Lesson 28: Simple Linear Regression I

Welcome to Block III: Regression Modeling!

Block III Overview (Lessons 28–40)

We’ve spent Blocks I and II learning how to describe data and make inferences about populations. Now we shift to modeling relationships between variables.

Simple Linear Regression (Lessons 28–30): One predictor, one response
Multiple Linear Regression (Lessons 31–35): Multiple predictors
Applications & Tech Report (Lessons 36–40): Putting it all together

What We’re Doing: Lesson 28

Objectives

Describe the relationship between two quantitative variables using a scatterplot
Fit a least squares regression line: \(\hat{y} = b_0 + b_1 x\)
Interpret the slope and intercept in context
Use R to fit a regression model with lm()

Required Reading

Devore, Sections 12.1, 12.2

Break!

March Madness

Bracket Model Tracker

The Takeaway for Today

Today’s Key Ideas

Simple Linear Regression models the relationship between a predictor \(x\) and a response \(y\):

\[\hat{y} = b_0 + b_1 x\]

Slope \(b_1\): For each 1-unit increase in \(x\), the predicted \(y\) changes by \(b_1\)
Intercept \(b_0\): When \(x = 0\), the predicted \(y\) is \(b_0\) (if \(x = 0\) is meaningful)
Least squares chooses \(b_0\) and \(b_1\) to minimize \(\sum (y_i - \hat{y}_i)^2\)
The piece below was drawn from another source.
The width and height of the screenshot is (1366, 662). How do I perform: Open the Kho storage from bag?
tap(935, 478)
From Inference to Modeling

In Block II, we asked: “Is there an effect?” (hypothesis testing) and “How big is it?” (confidence intervals).
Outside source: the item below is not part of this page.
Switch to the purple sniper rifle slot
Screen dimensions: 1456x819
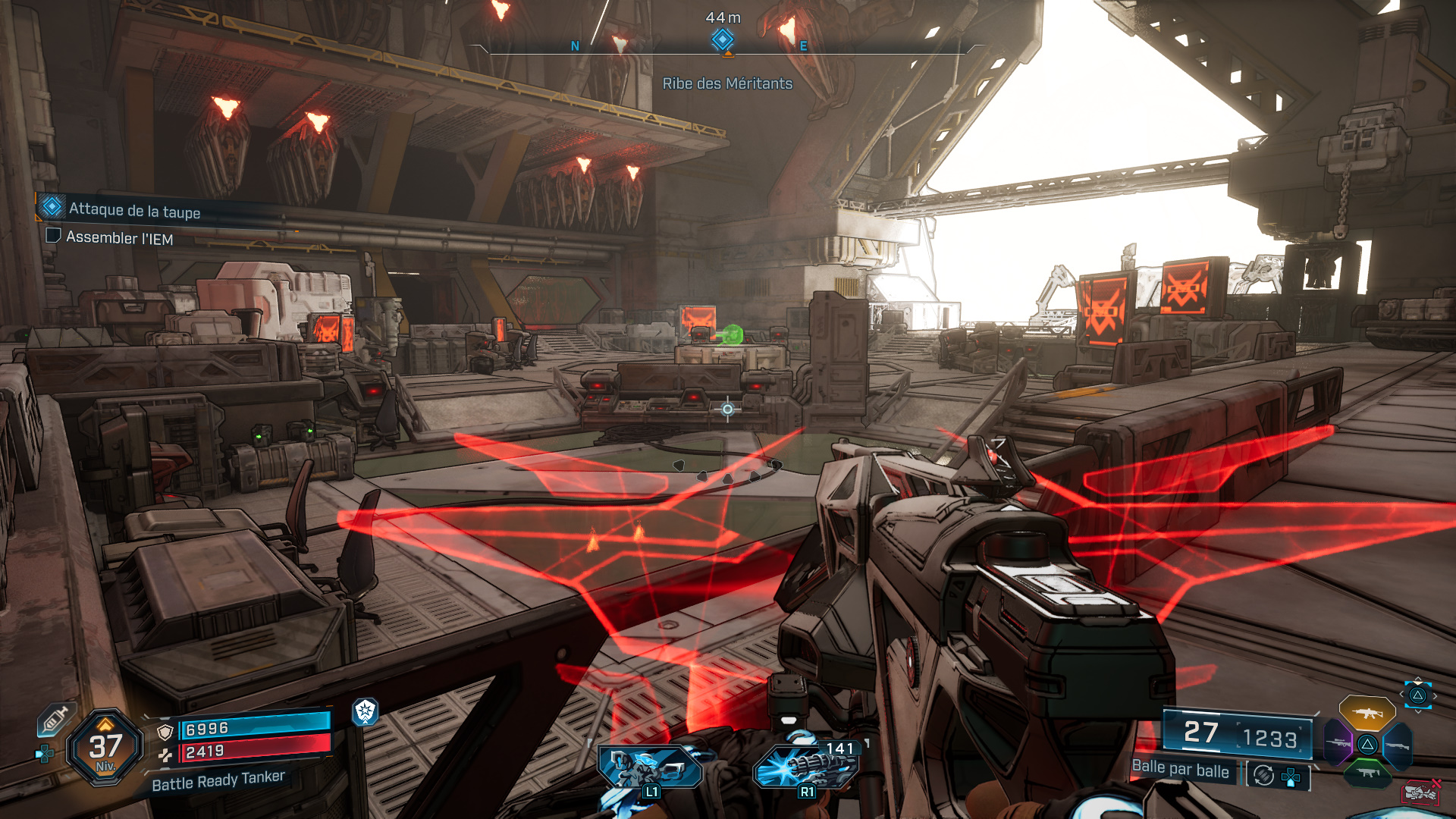[x=1338, y=743]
Now we ask: “Can we predict one variable from another?”

Scatterplots: The Starting Point

Before fitting any model, always look at the data.

A scatterplot shows the relationship between two quantitative variables:

Response (\(y\)): the variable we want to predict — goes on the vertical axis
Predictor (\(x\)): the variable we use to predict — goes on the horizontal axis

When describing a scatterplot, comment on:

Direction — positive, negative, or none
Form — linear, curved, or no pattern
Strength — how tightly the points follow the pattern
Unusual observations — outliers, clusters, gaps

Example: Predicting PT Score from Study Hours

A company commander wants to know if time spent in the gym predicts AFT scores. Data from 20 Soldiers:

Direction: Positive — more gym time tends to go with higher scores.

Form: Roughly linear.

Strength: Moderate — points follow the trend but with scatter.

How Can We Model This?

It looks like there’s a relationship here. How could we summarize it?

We could try drawing a line through the data:

This line isn’t terrible — it captures the general upward trend.

But how do we know if this line is any good? Is there a better line we could draw?

Which Line Is “Best”?

We could draw any line through this data. Some are reasonable, some are… not.

We need a principled way to find the best line. But how?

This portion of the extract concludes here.